I imagine OP would sort out alternative care like anyone with half a brain would tbh. I wouldn't be offended if DP didn't want to care for my elderly grandmother - why on earth would anyone expect that?

if he wanted a blended family - he should have blended it from the start. Instead he has kept 1st family and 2nd family reasonably separate, which has been fine, until now he has realised fuck I need family 2 to care for family 1 and has suddenly changed his tune. You don't get to move the goal posts 3 years down the line, without any kind of conversation or prior warning.

swingofthings · 19/06/2019 17:09

it isn't 3 hours on an exceptional basis though is it, its 3 hours every day for as long as they are with op and her dp which is likely going to be a week ish?
I didn't read it like that but that it was a one off. Every day for three hours is another matter.

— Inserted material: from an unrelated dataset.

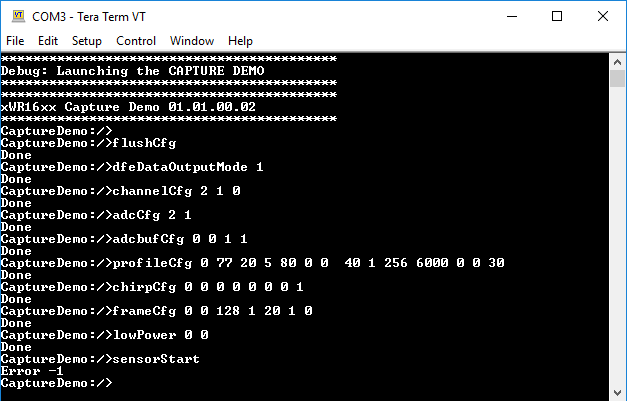Click the xWR16xx Capture Demo version line

pos(128,107)
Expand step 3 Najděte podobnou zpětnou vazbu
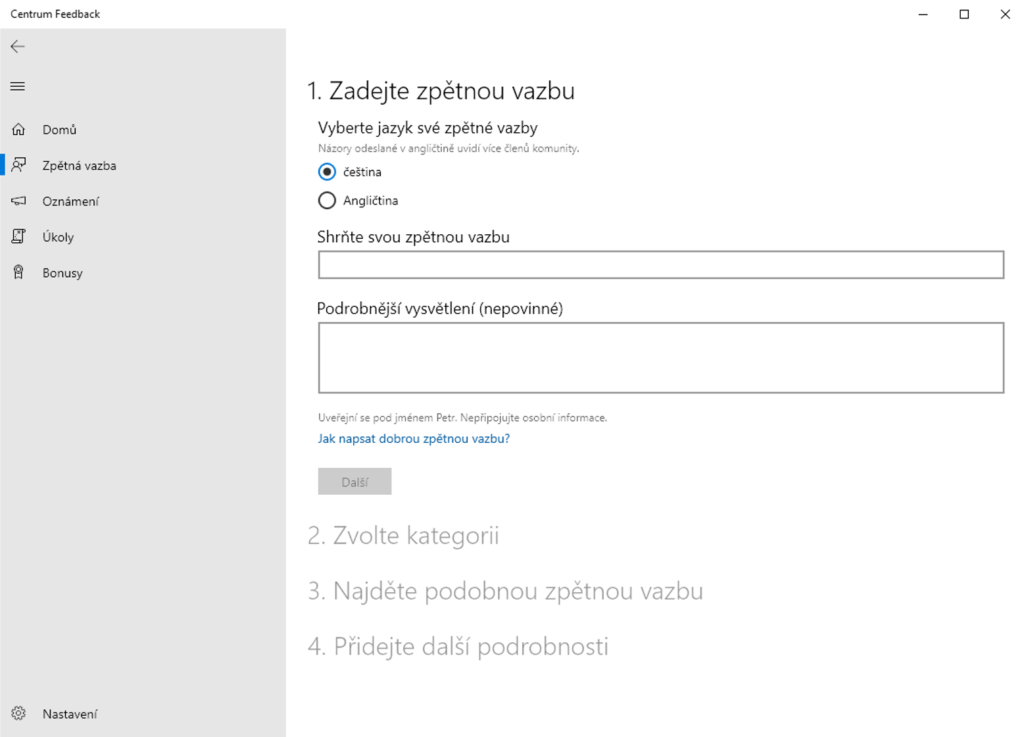 tap(505, 591)
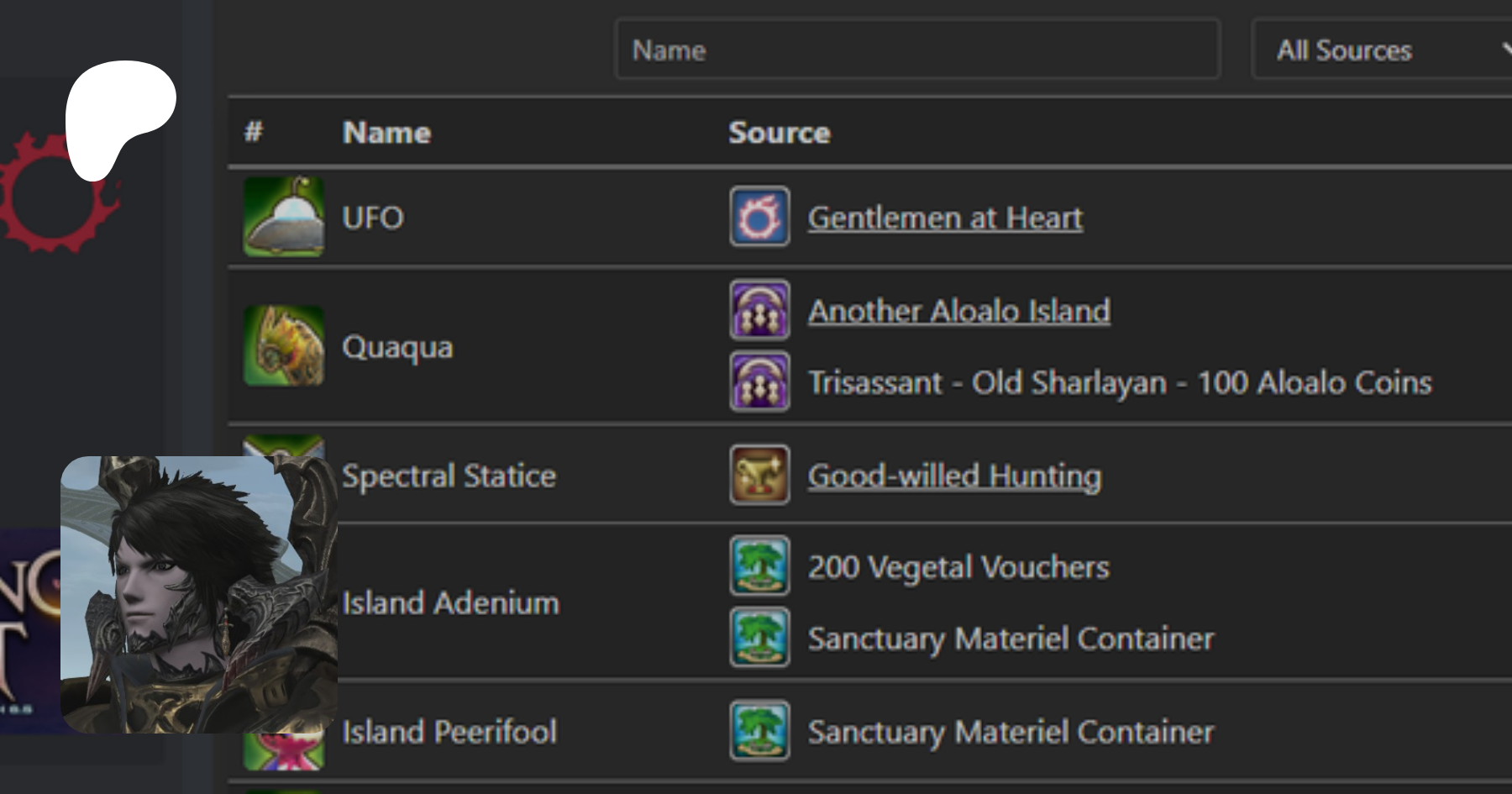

MammEEE · 23/06/2019 08:22

Reading your original post I was sympathetic to you OP as my DSDs mum is so difficult I could relate with not wanting drama that the situation could possibly create. BUT when you mentioned that you're not sure you'll stay together anyway..that speaks volumes. Why are you with a man who has kids unless you are certain that you will be together forever?! I know life happens and people split up even if they think they'll remain together but when kids are involved you need to be as sure as can be.

Baring in mind that you think you might be taken advantage off and you're not sure you'll be with him long term anyway, don't look after his kids. Sorry if I sound harsh but it takes someone special to be a good SP and I don't think you've got what it takes. Sounds like you've half checked out already

FightingForSMsEverywhere · 24/06/2019 11:01

BM is a perfectly valid term, as is OH, SM, SD, BD, SS, SD, DS, DD etc. You lot really need to get lives. You are only offended for the sake of having something to have a go at OP for.

Absolutely not OP's issue to babysit. Those of you saying she needs to step up, I mean?! These are YOUR children we are talking about, I note no one seems to be suggesting BM step up, be the mature adult, and look after OP's child once in a while? If BD cannot look after his children, then it is the mothers responsibility, absolutely no one else's. A child has two parents, OP isnt one of them, regardless of whether her child is their sibling.

Snappedandfarted2019 · 24/06/2019 11:33

BM is not a valid term and is only.used is adopted term as is BD is not a valid term or sperm donator it is derogatory and is being used in a inflammatory way to be demeaning to the mother DM is the correct terminology on MN

FightingForSMsEverywhere · 24/06/2019 11:43

@snapped, And you make the rules, do you? There is nothing Dear about the mother of my stepkids, I can assure you of that. And from your attitude, I shall make the same assumption of you too.

IWannaSeeHowItEnds · 24/06/2019 11:51

BM to describe a woman who hasn't given her child up for adoption puts me in mind of TRAs using the term 'cis woman'. 'Mother' and 'woman' do not need further qualification - they are sufficient to describe just as they are.
Birth mother to describe a woman who is actively parenting her child is bloody rude and is an attempt to minimise her importance.